Task instructions:
Gather every line of the entries below that contains the word "particular" and copy each one. Treat case as significant.

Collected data
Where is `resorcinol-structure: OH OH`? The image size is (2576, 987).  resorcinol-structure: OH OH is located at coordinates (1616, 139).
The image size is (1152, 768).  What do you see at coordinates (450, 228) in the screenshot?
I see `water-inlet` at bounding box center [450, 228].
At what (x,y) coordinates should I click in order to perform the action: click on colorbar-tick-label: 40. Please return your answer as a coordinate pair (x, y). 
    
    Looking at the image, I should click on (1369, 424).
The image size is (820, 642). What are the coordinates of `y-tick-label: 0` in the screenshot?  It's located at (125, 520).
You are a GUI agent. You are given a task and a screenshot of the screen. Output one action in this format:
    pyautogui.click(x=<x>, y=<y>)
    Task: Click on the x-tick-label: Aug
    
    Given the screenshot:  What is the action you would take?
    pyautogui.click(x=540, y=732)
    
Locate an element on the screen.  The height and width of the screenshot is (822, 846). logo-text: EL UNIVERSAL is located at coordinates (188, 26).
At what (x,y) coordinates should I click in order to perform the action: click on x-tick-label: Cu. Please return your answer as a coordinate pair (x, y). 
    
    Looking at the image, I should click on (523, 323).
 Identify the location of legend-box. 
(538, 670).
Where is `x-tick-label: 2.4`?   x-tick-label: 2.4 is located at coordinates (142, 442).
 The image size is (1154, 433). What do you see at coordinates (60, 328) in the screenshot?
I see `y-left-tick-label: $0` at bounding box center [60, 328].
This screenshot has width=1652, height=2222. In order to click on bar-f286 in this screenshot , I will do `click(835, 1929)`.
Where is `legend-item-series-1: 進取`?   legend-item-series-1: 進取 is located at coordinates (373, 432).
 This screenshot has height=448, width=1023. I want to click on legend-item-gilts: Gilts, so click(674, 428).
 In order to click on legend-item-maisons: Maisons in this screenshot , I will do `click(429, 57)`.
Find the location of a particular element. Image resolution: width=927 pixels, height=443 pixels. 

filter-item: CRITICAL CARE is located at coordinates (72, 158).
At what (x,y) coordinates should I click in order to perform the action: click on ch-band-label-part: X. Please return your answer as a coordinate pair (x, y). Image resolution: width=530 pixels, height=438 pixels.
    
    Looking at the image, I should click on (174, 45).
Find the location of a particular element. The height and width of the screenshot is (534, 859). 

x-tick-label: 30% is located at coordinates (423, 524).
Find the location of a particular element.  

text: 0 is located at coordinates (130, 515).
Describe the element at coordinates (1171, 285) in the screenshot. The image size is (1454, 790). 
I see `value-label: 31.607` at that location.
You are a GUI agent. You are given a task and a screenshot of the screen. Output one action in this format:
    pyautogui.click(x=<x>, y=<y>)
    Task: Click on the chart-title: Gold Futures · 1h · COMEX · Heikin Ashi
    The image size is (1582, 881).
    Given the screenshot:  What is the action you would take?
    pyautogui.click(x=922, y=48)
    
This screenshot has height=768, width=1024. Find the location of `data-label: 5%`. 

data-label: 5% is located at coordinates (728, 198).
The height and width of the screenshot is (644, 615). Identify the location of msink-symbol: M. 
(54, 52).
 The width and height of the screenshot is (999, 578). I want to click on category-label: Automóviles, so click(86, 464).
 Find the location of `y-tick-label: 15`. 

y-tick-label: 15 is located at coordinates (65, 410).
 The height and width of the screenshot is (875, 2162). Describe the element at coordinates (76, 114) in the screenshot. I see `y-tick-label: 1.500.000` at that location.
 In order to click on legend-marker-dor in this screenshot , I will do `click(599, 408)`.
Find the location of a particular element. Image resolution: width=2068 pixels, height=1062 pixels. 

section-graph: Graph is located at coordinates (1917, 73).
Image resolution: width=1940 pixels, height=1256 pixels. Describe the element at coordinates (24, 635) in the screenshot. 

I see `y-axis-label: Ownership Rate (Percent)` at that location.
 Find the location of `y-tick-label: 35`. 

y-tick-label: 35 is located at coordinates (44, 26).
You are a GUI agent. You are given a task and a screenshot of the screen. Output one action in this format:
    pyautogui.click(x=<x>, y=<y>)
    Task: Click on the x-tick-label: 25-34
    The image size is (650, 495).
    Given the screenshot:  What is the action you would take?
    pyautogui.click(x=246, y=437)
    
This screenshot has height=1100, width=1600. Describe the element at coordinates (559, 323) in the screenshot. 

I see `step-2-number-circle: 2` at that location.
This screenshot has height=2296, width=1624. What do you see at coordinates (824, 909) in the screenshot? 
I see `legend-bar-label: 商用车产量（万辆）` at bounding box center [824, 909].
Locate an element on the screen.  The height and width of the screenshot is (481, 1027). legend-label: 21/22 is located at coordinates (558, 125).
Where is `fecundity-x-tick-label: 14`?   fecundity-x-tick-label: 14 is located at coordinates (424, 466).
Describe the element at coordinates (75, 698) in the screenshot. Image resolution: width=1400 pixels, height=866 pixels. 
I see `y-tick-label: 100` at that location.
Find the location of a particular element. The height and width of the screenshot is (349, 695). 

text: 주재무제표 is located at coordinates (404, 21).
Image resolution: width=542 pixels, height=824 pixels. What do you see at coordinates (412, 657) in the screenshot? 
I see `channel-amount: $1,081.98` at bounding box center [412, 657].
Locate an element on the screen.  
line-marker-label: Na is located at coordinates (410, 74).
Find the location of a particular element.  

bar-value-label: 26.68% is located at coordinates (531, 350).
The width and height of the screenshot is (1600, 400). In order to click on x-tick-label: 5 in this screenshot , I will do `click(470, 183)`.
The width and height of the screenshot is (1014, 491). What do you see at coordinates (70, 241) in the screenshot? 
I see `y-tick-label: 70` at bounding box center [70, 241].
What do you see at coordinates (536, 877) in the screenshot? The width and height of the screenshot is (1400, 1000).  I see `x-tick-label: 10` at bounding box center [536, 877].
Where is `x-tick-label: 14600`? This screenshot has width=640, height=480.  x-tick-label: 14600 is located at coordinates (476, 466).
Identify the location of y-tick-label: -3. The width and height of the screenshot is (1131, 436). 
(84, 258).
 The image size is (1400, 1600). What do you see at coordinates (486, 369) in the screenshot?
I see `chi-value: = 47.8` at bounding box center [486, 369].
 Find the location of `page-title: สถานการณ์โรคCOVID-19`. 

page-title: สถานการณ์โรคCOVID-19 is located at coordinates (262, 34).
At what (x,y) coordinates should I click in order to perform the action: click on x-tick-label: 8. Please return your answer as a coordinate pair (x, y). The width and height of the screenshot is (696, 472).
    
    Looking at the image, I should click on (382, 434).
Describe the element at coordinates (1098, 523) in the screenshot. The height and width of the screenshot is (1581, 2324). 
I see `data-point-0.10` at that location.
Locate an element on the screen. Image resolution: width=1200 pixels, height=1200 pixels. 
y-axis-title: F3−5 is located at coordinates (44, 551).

Written answer:
Find the location of a particular element. Image resolution: width=927 pixels, height=443 pixels. 
Find the location of a particular element. The height and width of the screenshot is (534, 859). 
Find the location of a particular element.  
Find the location of a particular element. Image resolution: width=2068 pixels, height=1062 pixels. 
Find the location of a particular element. The height and width of the screenshot is (349, 695). 
Find the location of a particular element.  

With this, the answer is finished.